Yes, wow. I don't think I've ever seen your Cassowary so I looked it up-





It does remind me of the other, but I believe the Oviraptor would belong to the Raptor family. Yet there is a strong resemblance; maybe it's so.


----------



## RadishRose (Apr 29, 2021)

Becky1951 said:


> I love anything dinosaurs. My DIL does too. She really likes the Megalodon sharks so 2 years ago for Christmas I got her an authentic Megalodon tooth fossil, you would have thought I got her a diamond LOL she was so happy.

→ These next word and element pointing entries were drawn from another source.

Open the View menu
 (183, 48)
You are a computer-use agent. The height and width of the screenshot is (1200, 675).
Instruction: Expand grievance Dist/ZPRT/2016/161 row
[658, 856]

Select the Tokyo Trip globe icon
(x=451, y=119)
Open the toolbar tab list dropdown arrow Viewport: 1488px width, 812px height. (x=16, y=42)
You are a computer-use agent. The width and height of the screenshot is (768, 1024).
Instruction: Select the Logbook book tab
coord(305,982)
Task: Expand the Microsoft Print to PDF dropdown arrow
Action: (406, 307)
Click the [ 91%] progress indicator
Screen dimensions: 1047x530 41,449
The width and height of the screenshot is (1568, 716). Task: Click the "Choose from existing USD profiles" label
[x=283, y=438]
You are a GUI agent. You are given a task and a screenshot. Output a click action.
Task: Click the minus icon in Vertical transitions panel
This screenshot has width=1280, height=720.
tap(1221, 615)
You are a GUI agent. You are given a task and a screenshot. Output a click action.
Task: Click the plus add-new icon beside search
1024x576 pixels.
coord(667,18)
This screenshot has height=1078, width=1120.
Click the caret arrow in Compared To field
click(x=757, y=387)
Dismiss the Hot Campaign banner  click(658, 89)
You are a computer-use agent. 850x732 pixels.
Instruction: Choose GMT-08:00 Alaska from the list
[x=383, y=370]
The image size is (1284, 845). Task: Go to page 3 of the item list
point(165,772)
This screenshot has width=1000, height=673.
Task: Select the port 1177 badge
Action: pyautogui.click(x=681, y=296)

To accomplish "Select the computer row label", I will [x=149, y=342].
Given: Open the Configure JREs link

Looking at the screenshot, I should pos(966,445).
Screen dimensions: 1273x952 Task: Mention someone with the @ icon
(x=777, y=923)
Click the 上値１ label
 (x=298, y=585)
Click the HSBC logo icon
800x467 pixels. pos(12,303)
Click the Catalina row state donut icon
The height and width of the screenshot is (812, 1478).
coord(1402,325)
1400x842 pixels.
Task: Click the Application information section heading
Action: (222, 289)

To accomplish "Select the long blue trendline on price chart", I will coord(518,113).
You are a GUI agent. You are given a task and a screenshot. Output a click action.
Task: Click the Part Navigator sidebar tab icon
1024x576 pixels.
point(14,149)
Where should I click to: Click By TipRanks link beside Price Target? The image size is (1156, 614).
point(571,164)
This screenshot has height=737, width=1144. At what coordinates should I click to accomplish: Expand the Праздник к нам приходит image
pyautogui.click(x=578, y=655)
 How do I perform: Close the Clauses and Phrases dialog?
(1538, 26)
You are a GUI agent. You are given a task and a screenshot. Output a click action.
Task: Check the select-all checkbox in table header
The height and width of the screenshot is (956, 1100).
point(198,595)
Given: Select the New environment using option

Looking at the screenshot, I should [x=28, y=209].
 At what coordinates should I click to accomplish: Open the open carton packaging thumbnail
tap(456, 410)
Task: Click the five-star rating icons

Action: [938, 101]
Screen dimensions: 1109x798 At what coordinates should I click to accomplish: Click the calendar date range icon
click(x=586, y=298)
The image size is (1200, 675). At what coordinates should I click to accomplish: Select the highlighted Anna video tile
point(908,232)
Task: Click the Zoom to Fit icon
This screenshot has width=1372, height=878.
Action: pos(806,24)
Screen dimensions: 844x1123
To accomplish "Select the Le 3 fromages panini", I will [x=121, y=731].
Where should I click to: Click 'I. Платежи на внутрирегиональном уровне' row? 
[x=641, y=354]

LOL


Here's one




@Becky1951  have you been to a Jurassic Drive-Through?
https://www.jurassicquest.com/events/hartford-ct


----------



## horseless carriage (Apr 29, 2021)

The south western shore line of the UK is known as The Jurassic Coast, fossils are lying around on the beach just waiting to be found.


----------



## SetWave (Apr 29, 2021)

It's fascinating how many layers of fossils are impeded in the cliffs along the coast. The majority of beach goers haven't a clue. Perhaps that's good . . .


----------



## Becky1951 (Apr 29, 2021)

@RadishRose not yet, but want to!


----------



## Murrmurr (Apr 29, 2021)




----------



## fmdog44 (Apr 30, 2021)

I have to be reminded dinosaurs ruled the Earth for millions of years. Fascinating, I would love to be able to observe them  in their natural habitat.


----------



## Tish (Apr 30, 2021)

RadishRose said:


> Yes, wow. I don't think I've ever seen your Cassowary so I looked it up-
> 
> 
> 
> ...


Evolution maybe?


----------



## RadishRose (Apr 30, 2021)

Tish said:


> Evolution maybe?


Kissin' cousins',LOL'

Yeah, they all taste like chicken.


----------